#### WHAT YOU HAVE TO DO:
Reproduce the rows verbatim, starting with the line that contains "You are a computer-use agent." and going on through the line that contains "Instruction: Open the", both ends included.

>> BEGIN RECORDS TO USE

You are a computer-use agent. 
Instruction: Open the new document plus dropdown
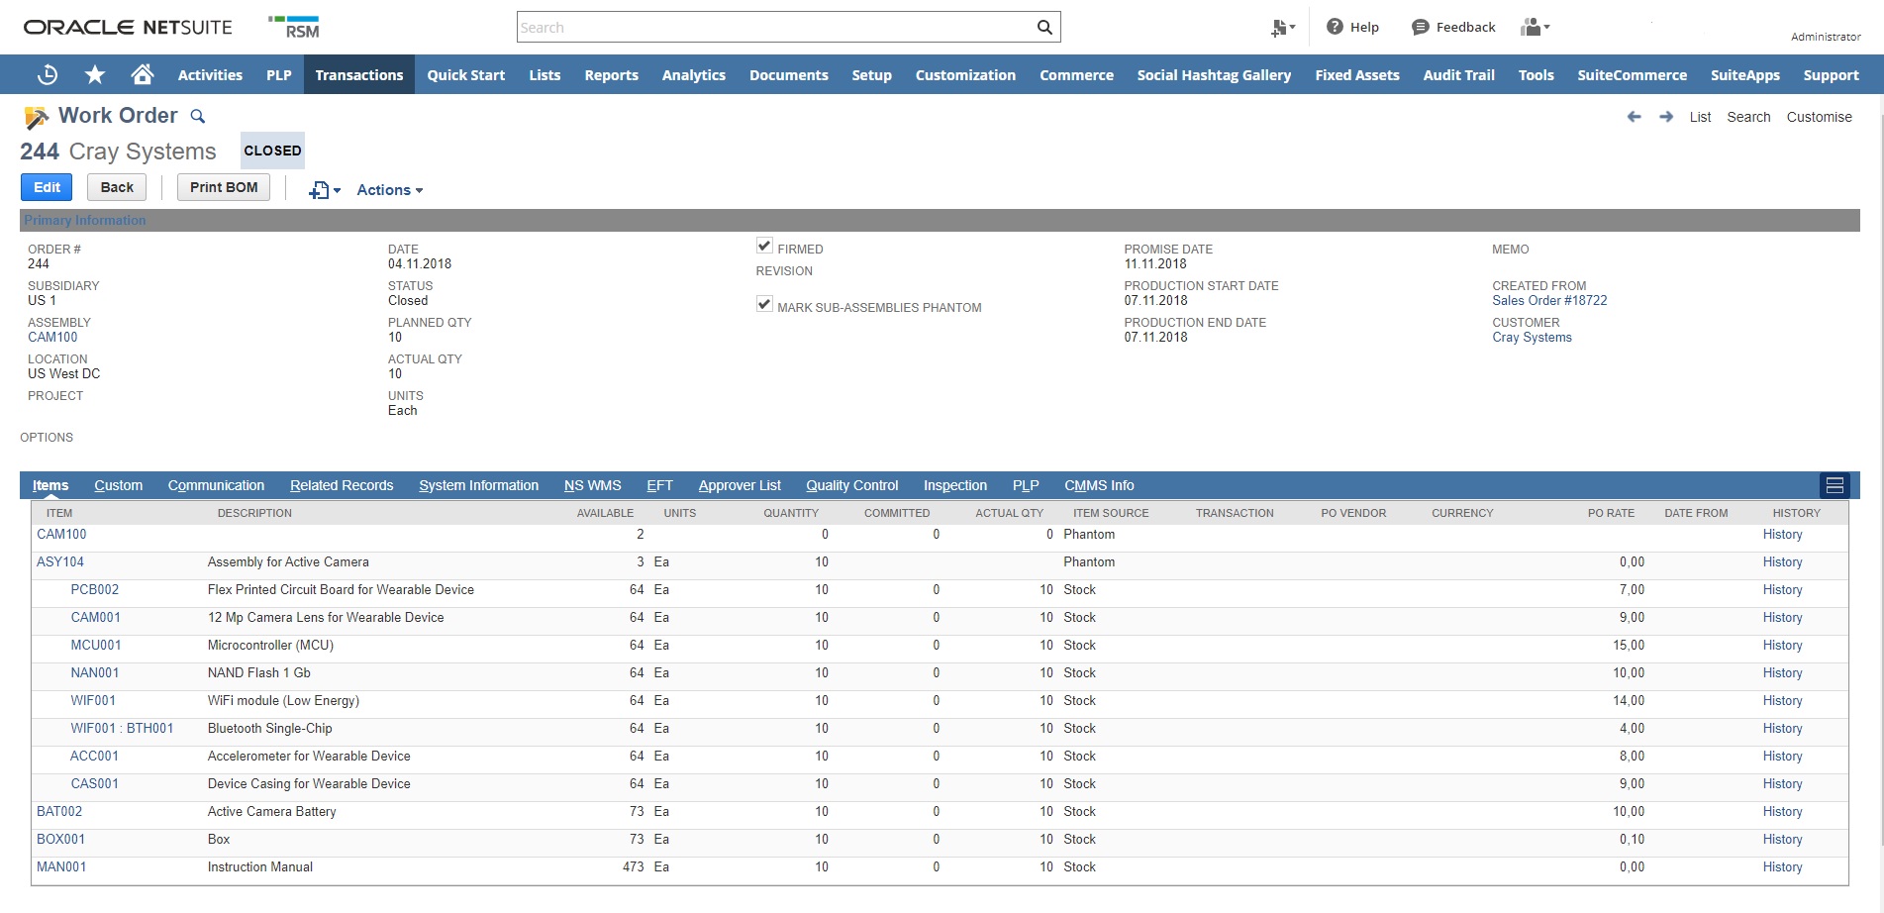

>> END RECORDS TO USE
>> BEGIN RECORDS TO USE

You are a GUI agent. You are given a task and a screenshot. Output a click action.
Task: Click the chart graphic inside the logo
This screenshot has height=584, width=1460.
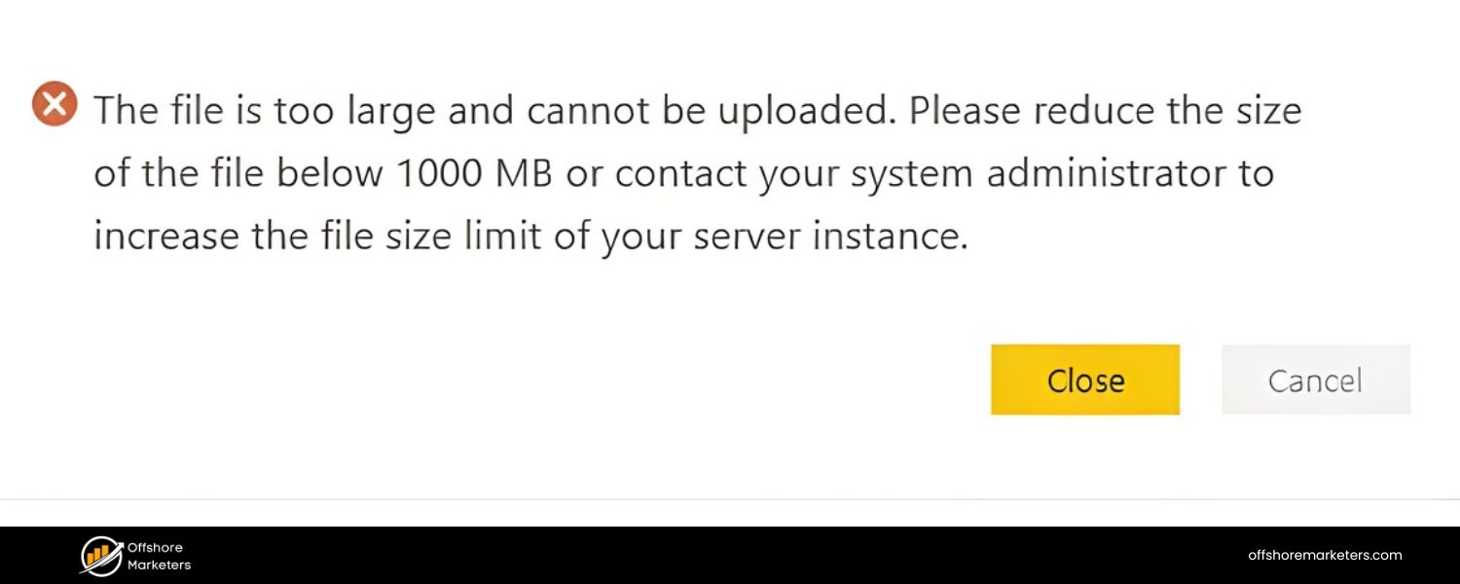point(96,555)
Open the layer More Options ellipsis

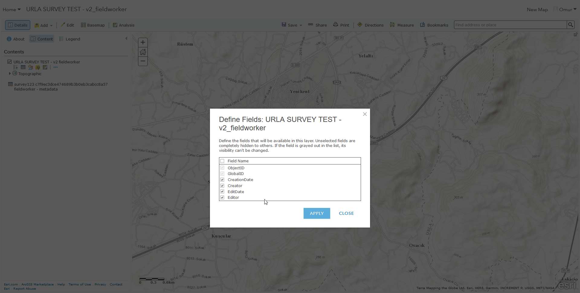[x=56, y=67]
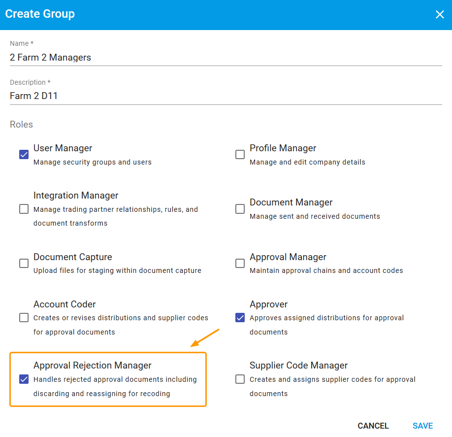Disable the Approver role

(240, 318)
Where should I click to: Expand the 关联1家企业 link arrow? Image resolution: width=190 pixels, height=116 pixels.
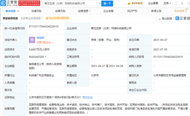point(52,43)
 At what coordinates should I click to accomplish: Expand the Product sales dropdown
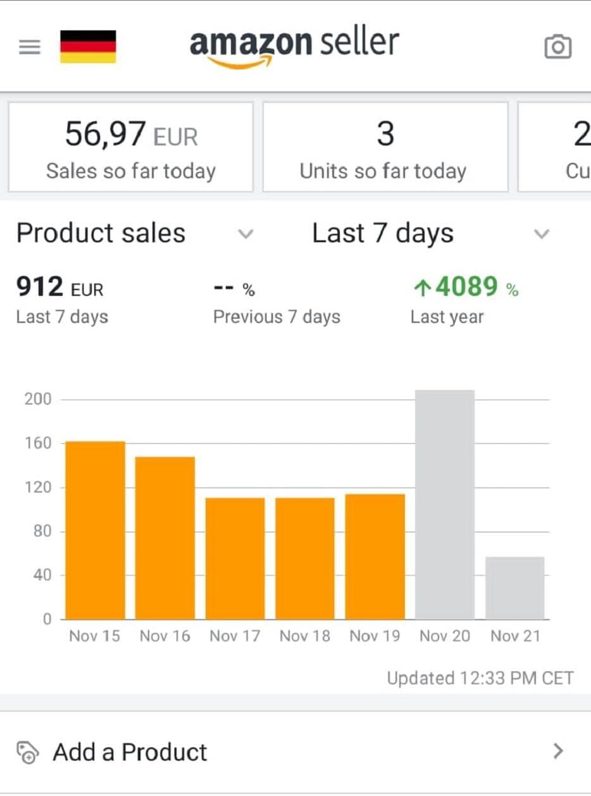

>> END RECORDS TO USE

#### SOLUTION:
You are a computer-use agent. 
Instruction: Open the new document plus dropdown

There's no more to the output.